Interestingly, I personally find them easier to write. I actually find classic unit tests hard to write, probably because I am painfully aware of the lack of coverage.

While with property-based testing, I start from the assumption I have on what the code should do. Then the test basically verifies this assumption on random inputs.

Doing unit test with the given input seems to me backwards - it's like a downgrade, because I always start from what kind of assumption I have and based on this I choose the input. And why not encode the assumption, when you already have it in your mind anyway?


Your implementation is necessarily complex. That's why it may have bugs, and why it needs tests.

You have many more tests than implementations. In my experience, ~20x more. If your tests had bugs at the same rate as your implementation, you'd spend 95% of your time fixing test bugs and 5% fixing implementation bugs. That's why tests should be simple.

If you're going to be spending that much time on validating assumptions, I think you're better off trying to express them formally.


I think I disagree, but it really depends what you mean by "test" or "test case". I assume that test case is for a given input, expect certain output, and test verifies certain assumption, such as for a certain class of inputs you get a certain class of outputs.

I believe that you always test two implementations. For example, if I have a test case for a function sin(x), then I compare with the calculator implementation, from which I got the result. So if the tests are to be comprehensive (and automatically executed), then they have to be another implementation of the same program, you can't avoid it, and you can't avoid to (potentially) have bugs in it.
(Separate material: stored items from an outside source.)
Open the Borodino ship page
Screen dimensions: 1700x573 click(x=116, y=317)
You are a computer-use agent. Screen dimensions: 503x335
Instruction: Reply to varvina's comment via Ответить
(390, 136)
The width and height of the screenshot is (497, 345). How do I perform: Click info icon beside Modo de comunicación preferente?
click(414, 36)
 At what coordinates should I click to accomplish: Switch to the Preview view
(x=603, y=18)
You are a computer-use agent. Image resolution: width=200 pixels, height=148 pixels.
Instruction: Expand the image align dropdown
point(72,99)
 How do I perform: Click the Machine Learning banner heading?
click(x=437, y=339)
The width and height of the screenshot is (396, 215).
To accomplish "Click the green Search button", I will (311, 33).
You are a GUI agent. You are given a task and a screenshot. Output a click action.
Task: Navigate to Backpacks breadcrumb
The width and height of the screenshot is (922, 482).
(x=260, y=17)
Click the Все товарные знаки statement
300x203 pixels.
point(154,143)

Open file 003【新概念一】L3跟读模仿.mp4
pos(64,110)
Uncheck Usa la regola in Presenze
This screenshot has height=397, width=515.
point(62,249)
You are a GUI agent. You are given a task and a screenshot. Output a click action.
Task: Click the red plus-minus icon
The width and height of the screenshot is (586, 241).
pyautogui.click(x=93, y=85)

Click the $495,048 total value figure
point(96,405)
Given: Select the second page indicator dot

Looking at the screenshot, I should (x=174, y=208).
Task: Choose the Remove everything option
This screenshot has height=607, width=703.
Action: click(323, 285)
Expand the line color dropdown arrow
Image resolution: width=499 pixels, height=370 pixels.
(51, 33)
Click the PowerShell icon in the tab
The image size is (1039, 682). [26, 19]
Now, the advantage is that the test implementation can be simpler (in certain cases); or can be less complete, which means less bugs, but also (in the latter case), less comprehensive testing.

In any case, you're validating the assumptions. The assumptions come from how the test implementation works (sometimes it is just in your head). And to express them formally, of course, that's the whole point.

For example, if you're given an implementation of sin(x) to test with, you can express formally the assumption that your function should give a similar result.

By formalizing this assumption, you can then let the computer create the individual test cases; it is a superior technique than to write test cases by hand.


You should test the edge cases explicitly instead of hoping the randomization will save. If there's some bounded set of values, like an enum, then test every value instead of randomly picking things and hoping for the worst. I don't want to know eventually. I want to know now.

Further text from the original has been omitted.